A true rarity are the original, unpublished caricatures of Giambattista Tiepolo which we publish in this issue, accompanied by a witty article on Venetian caricature written by the antique dealer Pietro Scarpa, the well-known and highly respected connoisseur of eighteenth century Venetian painting and an expert on early Italian drawings.

The «Hymn to Aton» (XIV century B. C.) is one of the most striking of poems to nature: it is quoted in an account of the heresy which we owe to the erudition of the Egyptologist Franco Cimmino, the author of valuable studies of the Egyptians, member of the Societé Française d’Egyptologie of Paris, of the Fondation Egyptologique Reine Elisabeth of Brussels, of the Egypt Exploration Society of London, of the Stiftung L. Keimer fur Vergleichende Ferschung in Archaeologie und Ethnologie of Basle and of the Ligabue Research and Study Centre of Venice.

Amongst the most powerfully evocative of shells is the cowrie (a good deal too evocative of certain things according to some puritanical spirits). The reader will be able to judge for him or herself from the illustrations to the article by Massimo Orlandini, malacologist and associate collaborator of the Civic Museum of Natural History of Venice. As an expert in marine biology and underwater photography, Orlandini took part in the scientific expedition to the coral reefs of the Maldive Islands, organized by the Ligabue Research and Study Centre in 1980.

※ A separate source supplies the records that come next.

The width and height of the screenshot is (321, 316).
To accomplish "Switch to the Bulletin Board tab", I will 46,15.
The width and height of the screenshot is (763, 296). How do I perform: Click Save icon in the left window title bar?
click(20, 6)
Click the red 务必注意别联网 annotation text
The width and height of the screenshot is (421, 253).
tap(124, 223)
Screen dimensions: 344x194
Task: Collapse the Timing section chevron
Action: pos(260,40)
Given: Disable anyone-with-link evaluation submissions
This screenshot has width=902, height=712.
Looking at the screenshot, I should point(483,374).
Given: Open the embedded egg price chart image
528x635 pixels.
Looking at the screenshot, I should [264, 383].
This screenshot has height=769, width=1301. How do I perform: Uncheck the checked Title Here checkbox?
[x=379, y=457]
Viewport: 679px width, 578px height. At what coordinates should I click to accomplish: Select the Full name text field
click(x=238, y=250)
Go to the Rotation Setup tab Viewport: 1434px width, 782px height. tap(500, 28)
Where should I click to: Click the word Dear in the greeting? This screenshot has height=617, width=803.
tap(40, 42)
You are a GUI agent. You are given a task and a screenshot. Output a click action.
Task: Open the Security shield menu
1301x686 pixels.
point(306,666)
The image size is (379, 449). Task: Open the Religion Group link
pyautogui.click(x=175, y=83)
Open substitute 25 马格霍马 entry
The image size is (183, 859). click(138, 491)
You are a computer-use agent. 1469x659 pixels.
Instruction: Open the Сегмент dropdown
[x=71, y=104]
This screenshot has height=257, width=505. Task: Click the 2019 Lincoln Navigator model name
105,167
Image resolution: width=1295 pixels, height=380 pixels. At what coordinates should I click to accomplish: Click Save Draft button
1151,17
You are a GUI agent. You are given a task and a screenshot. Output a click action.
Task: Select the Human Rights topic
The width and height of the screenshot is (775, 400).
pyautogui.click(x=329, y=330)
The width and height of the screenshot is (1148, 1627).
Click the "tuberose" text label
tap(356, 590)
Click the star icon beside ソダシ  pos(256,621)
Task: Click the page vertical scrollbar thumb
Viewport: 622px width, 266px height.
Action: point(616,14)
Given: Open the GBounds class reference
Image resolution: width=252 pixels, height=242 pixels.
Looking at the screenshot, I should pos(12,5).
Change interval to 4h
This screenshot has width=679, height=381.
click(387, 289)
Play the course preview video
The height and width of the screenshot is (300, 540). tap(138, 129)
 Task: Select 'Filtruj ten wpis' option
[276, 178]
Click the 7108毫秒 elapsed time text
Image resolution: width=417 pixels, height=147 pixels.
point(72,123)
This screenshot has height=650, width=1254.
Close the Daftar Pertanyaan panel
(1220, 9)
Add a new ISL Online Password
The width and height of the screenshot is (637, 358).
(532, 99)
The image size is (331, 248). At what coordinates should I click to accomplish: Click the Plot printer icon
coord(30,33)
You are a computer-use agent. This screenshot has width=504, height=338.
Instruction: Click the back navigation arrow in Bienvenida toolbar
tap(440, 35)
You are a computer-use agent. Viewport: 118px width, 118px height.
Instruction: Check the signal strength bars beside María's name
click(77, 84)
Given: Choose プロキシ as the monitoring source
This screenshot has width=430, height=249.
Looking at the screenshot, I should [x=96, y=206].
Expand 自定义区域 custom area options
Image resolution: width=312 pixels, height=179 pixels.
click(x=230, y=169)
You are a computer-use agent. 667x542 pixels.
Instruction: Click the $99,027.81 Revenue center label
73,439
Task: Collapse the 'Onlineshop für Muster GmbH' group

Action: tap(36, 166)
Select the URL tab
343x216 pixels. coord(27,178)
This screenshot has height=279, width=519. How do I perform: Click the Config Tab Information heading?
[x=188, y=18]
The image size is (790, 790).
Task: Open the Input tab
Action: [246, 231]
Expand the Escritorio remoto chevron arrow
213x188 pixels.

And finally, after such wide-ranging leaps through time and space amongst the mysteries of the universe, something which reminds us of our needs as ordinary common mortals, so easily swayed by the temptations of the table: an essay on the cooking of the Veneto by Ranieri Da Mosto, a member of one of the most illustrious of Venetian families, a journalist, writer, poet, chief editor with the RAI Radiotelevisione Italiana, and the author, amongst other books, of «The Veneto in the Kitchen», published by Aldo Martello.
For the next issue of Ligabue Magazine we have many more marvels in store.